Usai mengucapkan salam, kakek misterius kemudian mengambil lidi. Lidi tersebut ia tancapkan
di empat sudut pendopo istana. Si kakek tua kemudian pergi meninggalkan negeri Keramat
Riak dalam kondisi terluka parah. Setelah si kakek pergi, beberapa prajurit berusaha mencabut
lidi itu, namun tak seorang pun berhasil. Akhirnya, terpaksa Raja Riak Bakau sendiri yang
mencabutnya. Begitu lidi-lidi tersebut tercabut, air menyembur keluar dengan derasnya. Makin
lama semburan air semakin deras sehingga dalam waktu sekejap air menggenangi seluruh
negeri Keramat Riak. Seluruh rakyat Keramat Riak berhamburan berusaha menyelamatkan diri.
Ada yang berlari ke gunung, sedangkan Raja Riak Bakau beserta pengikutnya berusaha
memanjat pohon tinggi agar tidak terkena luapan air yang sudah hampir menenggelamkan
seluruh negeri Keramat Riak.

Raja Riak Bakau beserta pengikutnya yang memanjat ke atas pohon berhasil selamat dari
banjir. Akan tetapi, Tuhan murka kepada perbuatan keji mereka. Tiba-tiba saja langit menjadi
gelap. Beberapa saat kemudian, hujan deras turun disertai angin kencang. Raja Riak Bakau yang
berada di atas pohon beserta pengikutnya terombang-ambing diterpa angin kencang. Pada
saat itulah terdengar suara misterius menggema dari balik awan.
“Wahai kalian, Raja Riak Bakau yang kejam! Wahai kalian seluruh rakyat kerajaan Keramat Riak!
Tetaplah kalian seperti itu, bergelantungan seperti kera” begitulah kata-kata dari suara
misterius.

Setelah suara misterius hilang, tiba-tiba Raja Riak Bakau dan seluruh rakyatnya yang selamat
menjelma menjadi kera. Kemudian hujan deras menjadi reda. Cuaca kembali cerah. Air pun
mulai surut sehingga yang terlihat hanya kera-kera bergelantungan di atas pohon. Lama-
kelamaan negeri Keramat Riak berubah menjadi sebuah hutan rimba yang dihuni oleh kawanan
kera. Sementara, si kakek tua misterius telah menghilang entah ke mana.

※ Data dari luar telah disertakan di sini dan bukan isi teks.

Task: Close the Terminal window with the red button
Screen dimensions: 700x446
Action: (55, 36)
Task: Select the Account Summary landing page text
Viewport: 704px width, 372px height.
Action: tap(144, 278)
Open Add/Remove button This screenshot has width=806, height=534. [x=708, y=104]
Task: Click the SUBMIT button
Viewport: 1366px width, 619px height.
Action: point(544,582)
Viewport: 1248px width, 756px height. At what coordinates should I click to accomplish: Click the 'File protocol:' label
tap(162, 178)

Beberapa tahun kemudian, beberapa awak kapal dari Cina mendarat di hutan lebat Keramat
Riak. Konon, mereka adalah para pedagang yang pernah ditolong oleh si kakek tua misterius.
Mereka datang untuk memenuhi pesan sang kakek agar dibuatkan makam di Keramat Riak.
Mereka pun membuat sebuah makam megah di hutan Keramat Riak. Pada nisan makam
tertulis, Syekh Abdullatif, yang konon merupakan nama dari kakek misterius. Selanjutnya,
masyarakat menyebut makam Syekh Abdullatif dengan nama makam Keramat Riak.